Last week Pete Rose gave an interview in which he addressed, among other things, the current situation with Alex Rodriguez. In the midst of his usual blend of odd and self-serving comments, Rose offered a keen insight into what is troubling about ARod:
…if I am given a second chance, I won’t need a third chance.”
We’re all OK with Andy Pettitte, an admitted PED user, right? That’s because he didn’t take his second chance for granted. Jason Giambi‘s career has a second life in which he is regarded as an elder statesman who will inevitably be a manager after he retires. He understood that he was lucky to get a second chance in this game, both literally and in the more abstract court of public opinion, and so he is taking full advantage of it.
ARod got his second chance, and he (allegedly) took it for granted. That stinks. But for now, let’s take a moment to appreciate a player who expresses a certain reverence when it comes to his first chance to be a Major League Baseball player.
Colorado Rockies first baseman Todd Helton turned 40 today. To mark the occasion, Jack Etikin wrote an excellent piece over at Sports On Earth about the face of the Rockies franchise. In it Helton reflects on the state of his career and why it will be difficult for him to retire:
“There’s nothing better than competing on the highest level at anything. Whatever your profession is, to be able to do that is a blessing. People say they miss the clubhouse, they miss sitting around talking to the guys. I’m going to miss that some, but I’m going to miss the competition.
“I’ve got friends. I can go to a hunting lodge and shoot the s*** with my boys. But competing at something you’re good at, something that you wanted to do since you were a kid and that’s all you ever wanted to do — when that goes away, that’s the tough pill to swallow.”
Stoic in his disposition and curt in his interviews, Helton has always played with a distinct intensity; it’s his own unique brand of intensity where you see him battling himself internally, beating himself up for not taking advantage of an opportunity of failing to make a play to help his team.
When the Rockies finally did make a miraculous run to the playoffs and eventually the World Series in 2007, the passion for the game spilled out of Helton in the form of roaring celebrations and arms raised in the air.

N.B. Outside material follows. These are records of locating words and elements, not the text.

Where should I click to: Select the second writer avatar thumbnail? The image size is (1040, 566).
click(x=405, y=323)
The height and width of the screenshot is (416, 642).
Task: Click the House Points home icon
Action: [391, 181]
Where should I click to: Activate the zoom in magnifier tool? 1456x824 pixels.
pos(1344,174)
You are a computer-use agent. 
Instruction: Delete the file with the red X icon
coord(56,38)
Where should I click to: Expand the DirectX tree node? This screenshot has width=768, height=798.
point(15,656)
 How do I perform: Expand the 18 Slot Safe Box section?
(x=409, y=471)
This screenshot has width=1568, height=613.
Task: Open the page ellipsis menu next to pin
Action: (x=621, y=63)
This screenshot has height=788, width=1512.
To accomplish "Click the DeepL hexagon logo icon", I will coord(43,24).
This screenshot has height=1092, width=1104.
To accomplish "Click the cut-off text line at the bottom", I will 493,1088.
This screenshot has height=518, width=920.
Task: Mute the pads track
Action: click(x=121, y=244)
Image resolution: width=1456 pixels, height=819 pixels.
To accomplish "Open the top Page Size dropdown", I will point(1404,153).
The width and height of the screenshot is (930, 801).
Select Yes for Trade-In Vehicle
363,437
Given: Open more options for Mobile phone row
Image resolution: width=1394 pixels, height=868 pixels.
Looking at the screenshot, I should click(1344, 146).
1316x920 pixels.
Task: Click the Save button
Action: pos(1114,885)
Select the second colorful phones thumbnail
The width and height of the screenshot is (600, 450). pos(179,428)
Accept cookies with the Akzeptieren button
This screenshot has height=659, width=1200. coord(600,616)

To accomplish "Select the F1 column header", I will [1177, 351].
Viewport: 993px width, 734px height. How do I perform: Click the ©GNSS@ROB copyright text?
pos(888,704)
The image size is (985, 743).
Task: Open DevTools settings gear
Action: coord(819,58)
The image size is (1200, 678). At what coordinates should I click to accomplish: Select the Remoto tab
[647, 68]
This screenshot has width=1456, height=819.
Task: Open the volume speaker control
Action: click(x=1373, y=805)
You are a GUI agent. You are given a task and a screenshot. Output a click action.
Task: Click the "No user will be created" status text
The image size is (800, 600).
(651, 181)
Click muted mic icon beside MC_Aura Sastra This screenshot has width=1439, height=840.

I cannot remember ever being as happy for a professional athlete as I was for Helton in those moments.
As a Rockies fan, I desperately want Helton to be elected to the Hall of Fame someday. Not just because I think he has the numbers for it (.317/.416/.539 with 362 HR, 583 doubles, and approaching 2500 hits) and not just because it makes me physically ill to think that he might be kept out because a. he plays at Coors Field or b. he played in the “steroid era.”
I want Todd Helton to be a Hall of Famer because I think I know the reverence with which he would regard the distinction, the manner in which he will genuinely be humbled by an honor he probably never thought was possible. Check out this quote:
“If I step back and look at the big picture, I’ve done more than I ever expected to do in the game. I’ve got more hits. I’ve played better defense. I’ve played longer than coming into it you’d ever think. So in one sense it’s hard; in another sense you have to be realistic and look at the big picture and still realize that every day you go out there is a blessing, even when it’s tough.”
Helton plays baseball and talks about baseball with a distinct understanding of what a special opportunity he has had. For my part, that is why I was inclined to take his emotional apology to heart when he received a DUI this past off-season. The idea that he would ever put himself in a position where he needed a second chance to be an MLB player was painful for player and fan alike, especially given the stellar reputation he had enjoyed up to that point.
Acknowledging the seriousness of that event, I hope it is the greatness of Helton’s career and the way he respected the game that wins out. I hope he gets the highest honors for the wonderful career he put together with his chance to be a Major League Baseball player.